### [Task]
Return all the lines below exactly as written. Drop every picture.

- - -

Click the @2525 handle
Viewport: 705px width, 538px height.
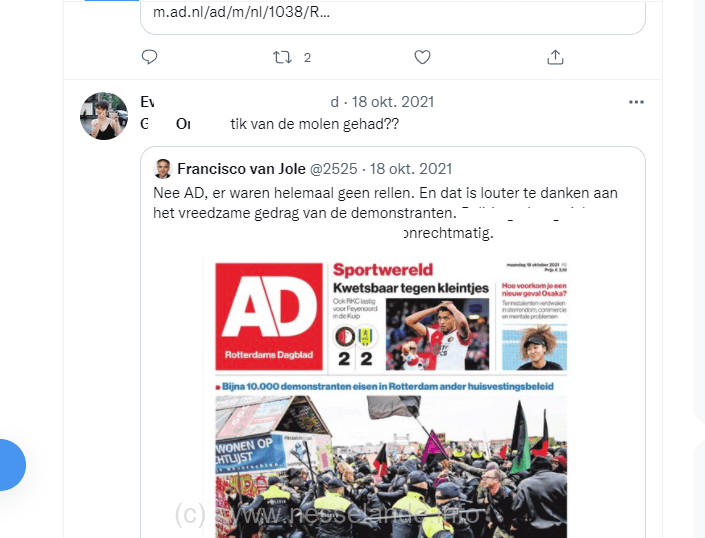(x=334, y=169)
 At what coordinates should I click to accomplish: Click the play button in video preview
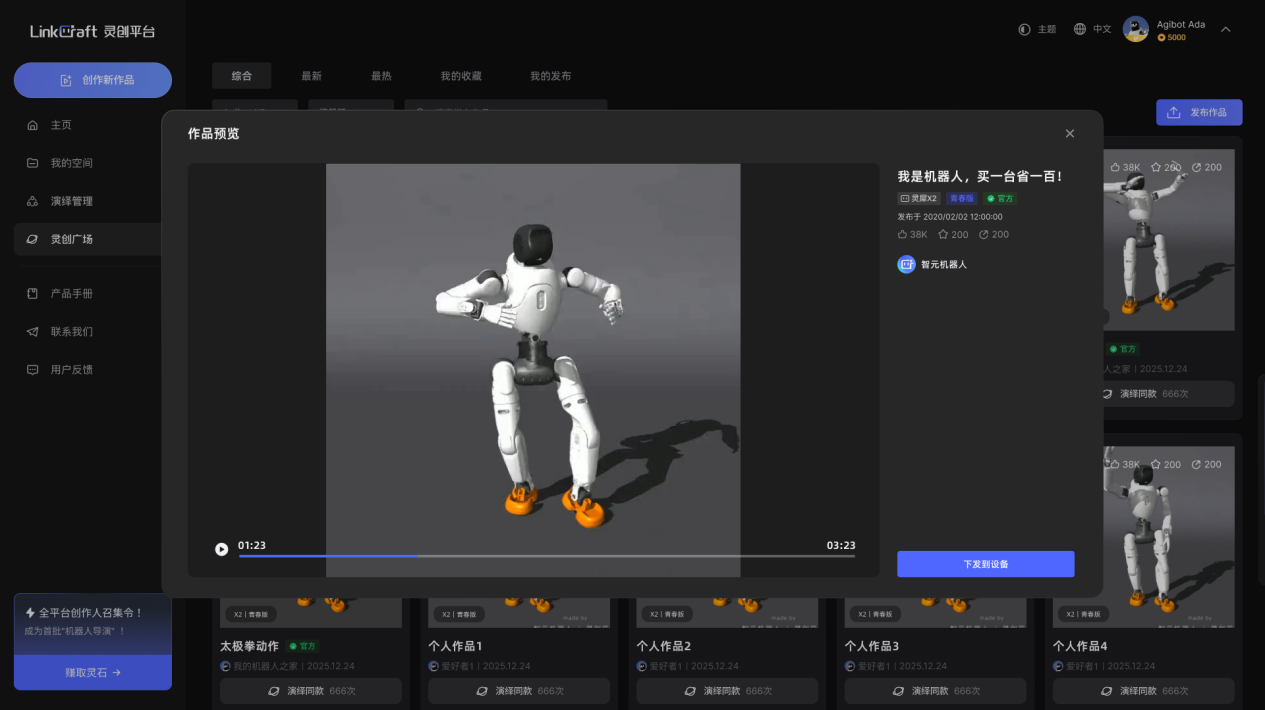click(x=221, y=549)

- - -

### [Answer box]
Click the @2525 handle
Viewport: 705px width, 538px height.
(x=334, y=169)
 At what coordinates should I click to accomplish: Click the play button in video preview
click(x=221, y=549)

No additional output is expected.